I missed Sunday’s MTV Video Music Awards for maybe the 6th or 7th year in a row, figuring correctly that a) the music’s not for me, b) wardrobe malfunctions and/or moments of controversy, contrived or otherwise would be circulated on social media, and c) any attempt to avoid a Wayne Coyne cameo with host Miley Cyrus would be rewarded in the form of brain cells saved rather than squandered.
What I wasn’t counting on, however, was a Video Vanguard Award acceptance speech by Kanye West (above, right) that threatened to extend until the 2016 VMA’s. Writing for BK Nation, Refrigerator’s Allen Callaci calls West’s monologue, “the only moment of genuine artistic rebellion and provocation to be found in the two-hour plus Trojan condom-sponsored celebration of manufactured and copyrighted rock ‘n’ roll craziness.”
I still don’t understand award shows. Five artists work their entire lives, win, sell records, sell concert tickets, come, stand on a carpet and for the first time in their life, be judged, and look like a loser.
When was the last time a major musician with a national platform spoke that kind of inglorious truth about their industry?

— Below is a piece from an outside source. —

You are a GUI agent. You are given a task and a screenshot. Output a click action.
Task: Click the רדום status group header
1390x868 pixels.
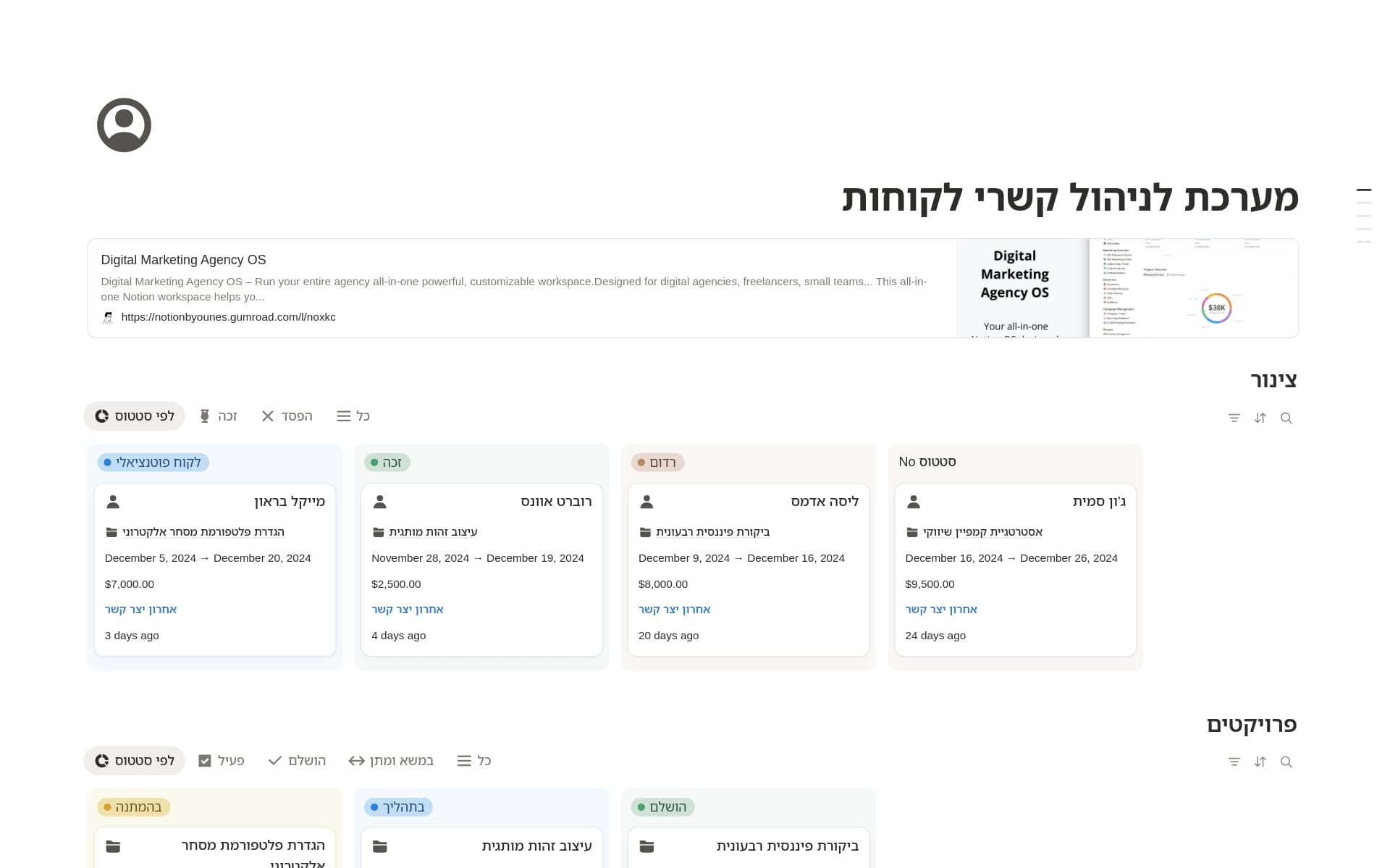pos(657,463)
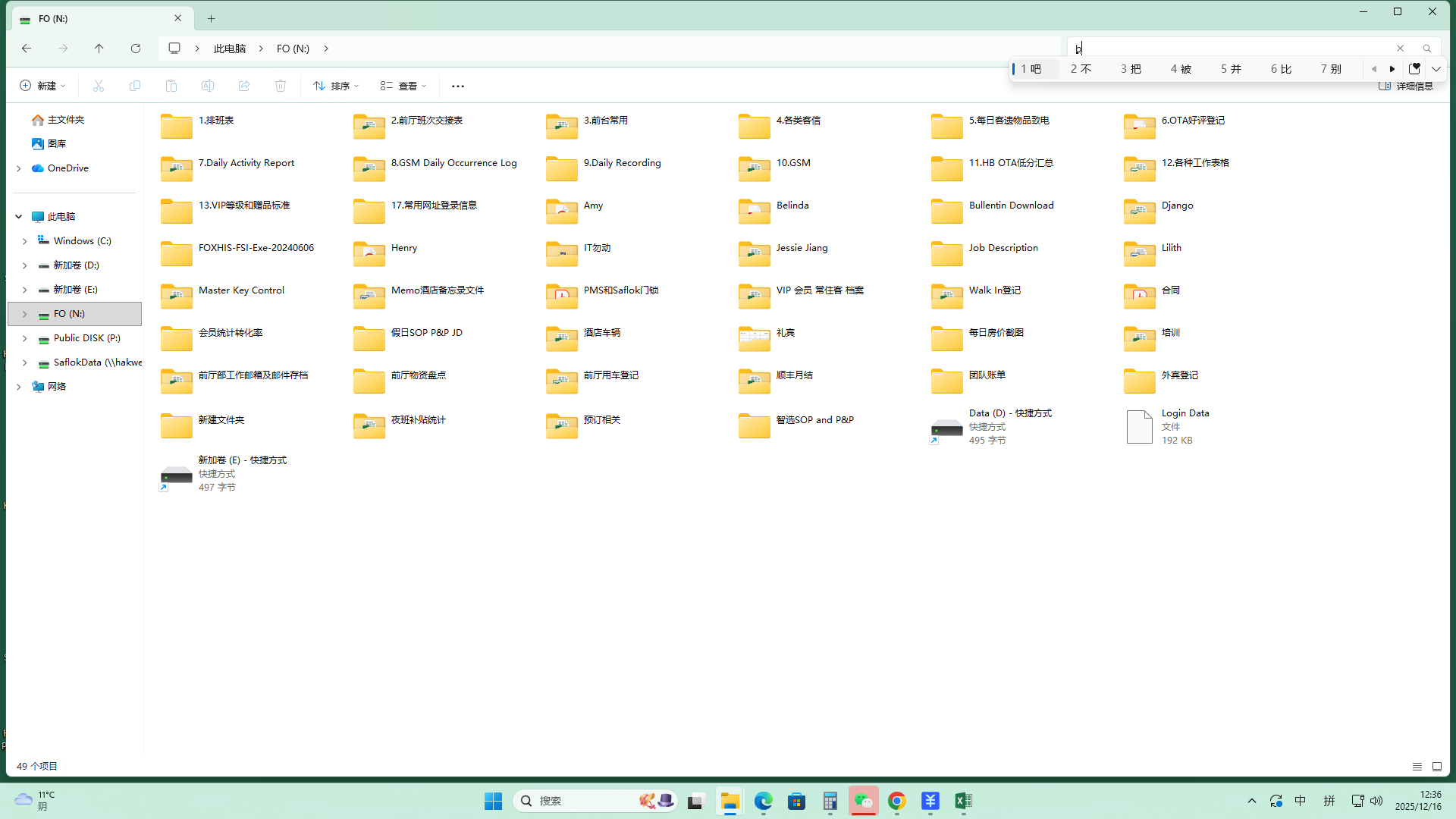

Kanye may be married to a two-dimensional reality star, he may be written off as a whiney hypocritical millionaire mercilessly gnawing on the fingers attached to the hand that feeds him, and his VMA speech may be easily ridiculed as a bunch of “chemically enhanced” blather (by his own admission he had “rolled up a little something” before he gave the speech). Those factors do not diminish his central point: The intrinsic value of art gets diminished the second it needs to be validated by the handing out of trophies from a third-rate bowling league.